De medios y otros demonios

La estrategia de la negación

"Una mentira repetida adecuadamente mil veces se convierte en realidad". Goebbels.

Desconozco si alguna vez negar la realidad ha servido para algo más allá del autoengaño y, no obstante, parece ser la línea medular de las estrategias de comunicación en todos los niveles de gobierno. Eso es algo muy preocupante.

La semana pasada el presidente Enrique Peña Nieto cometió un nuevo desliz discursivo al decir que las ciudades de León, Guanajuato, y Lagos de Moreno, Jalisco, eran estados.

Las redes sociales, que no perdonan una, comenzaron a destacar el hecho y algún usuario subió a YouTube la muestra del momento exacto en el que el primer mandatario hacía una de las suyas, dando material para nuevos memes.

En respuesta, los responsables de las redes sociales de Presidencia hicieron lo que hasta un novato en el manejo de estos medios sabe que no se debe hacer: solicitaron a YouTube que bajara el video y lo hicieron bajo el argumento de la propiedad de los derechos.
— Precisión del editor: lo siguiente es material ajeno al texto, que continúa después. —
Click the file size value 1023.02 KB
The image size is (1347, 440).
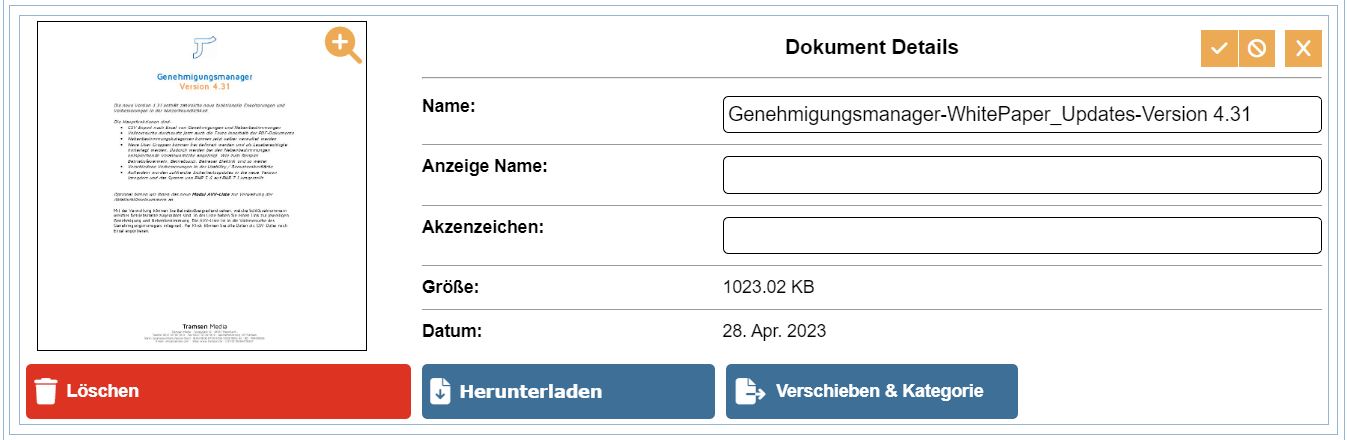(x=768, y=288)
La novatez cuesta caro y Presidencia lo sabe. Inmediatamente el hecho se hizo público, tratar de ocultar lo ocurrido como si nunca hubiera pasado únicamente lo vuelve más notorio y así fue; un detalle que habría pasado desapercibido como eso, uno más, volvió a ser tema.

A final de cuentas, el video volvió a la red y Presidencia tuvo que recular colocando el más reciente dislate presidencial en la página oficial de la dependencia a través de la transcripción del discurso.
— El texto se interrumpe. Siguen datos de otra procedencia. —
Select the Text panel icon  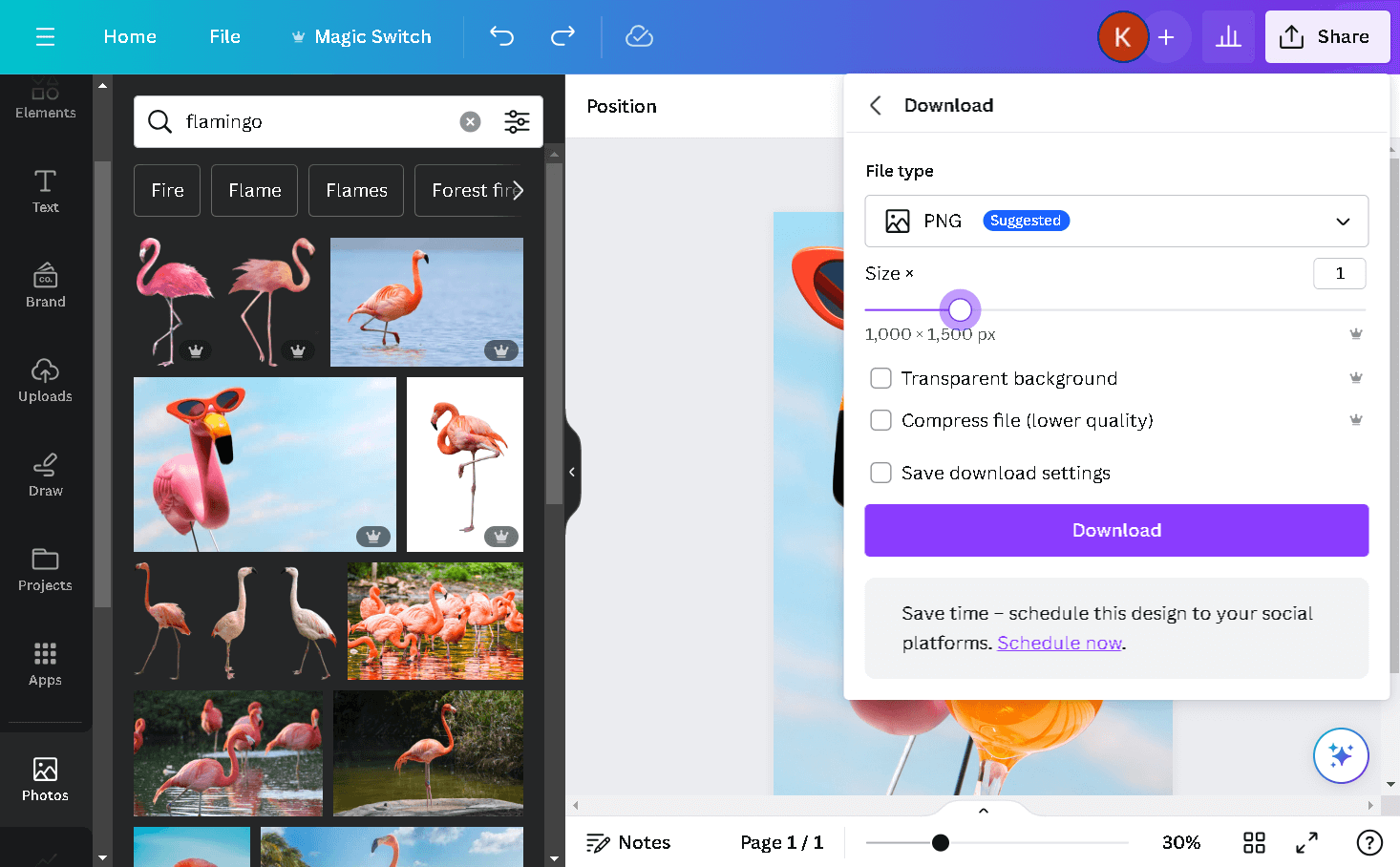click(x=45, y=191)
Días antes, fue duramente criticada la decisión (ilógica a todas luces) de bajar de la página de Presidencia toda la información sobre Angélica Rivera, justo cuando se encontraba en el ojo del huracán por andar de compras en Beverly Hills.
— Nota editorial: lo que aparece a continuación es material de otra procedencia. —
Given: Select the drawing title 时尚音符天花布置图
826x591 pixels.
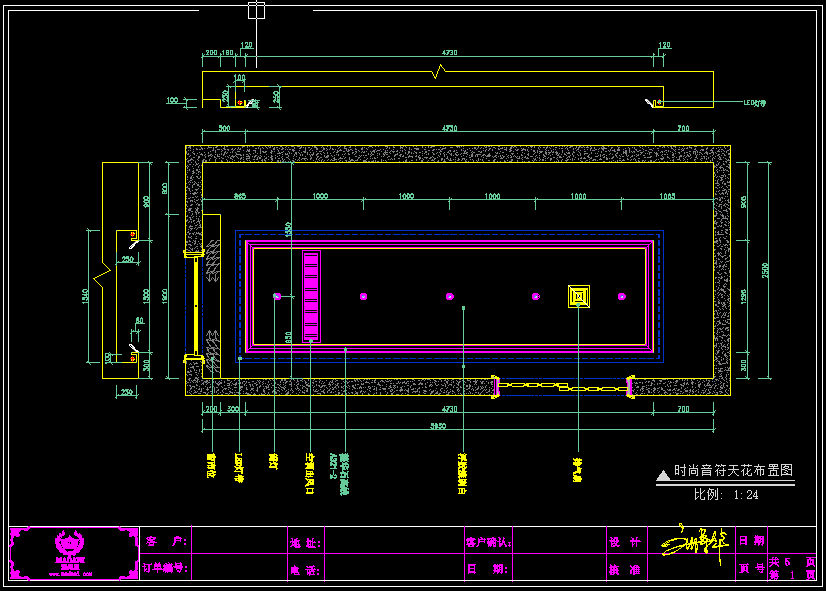Looking at the screenshot, I should [733, 470].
Una vez más la negación y el ocultamiento como medidas de respuesta de una administración que, de por sí, está bastante golpeada en cuanto a su imagen como para que, además, el área de comunicación le haga el "fabrón cavor" de granjearle el tema de la opacidad.

Negar los hechos no lleva a ningún lugar más que a la decepción de la gente porque, aunque en Los Pinos no quiera verse, la realidad que vivimos los ciudadanos en este país se aleja cada vez más de la fantasía que se construye en las mentes de las altas esferas políticas.

El fenómeno se replica como enfermedad a todas las instancias gubernamentales que, en vez de tomar al toro por los cuernos, prefieren tapar el sol con un dedo y dar soluciones "por de mientras".

La factura está por cobrarse y la gente manifestará su descontento con un elevado nivel de abstencionismo cuyos responsables seguramente tampoco verán. De la frase de Goebbels citada al principio, a alguien se le olvida que lo más importante de ella es la palabra "adecuadamente" pero mejor, negamos que lo dijimos.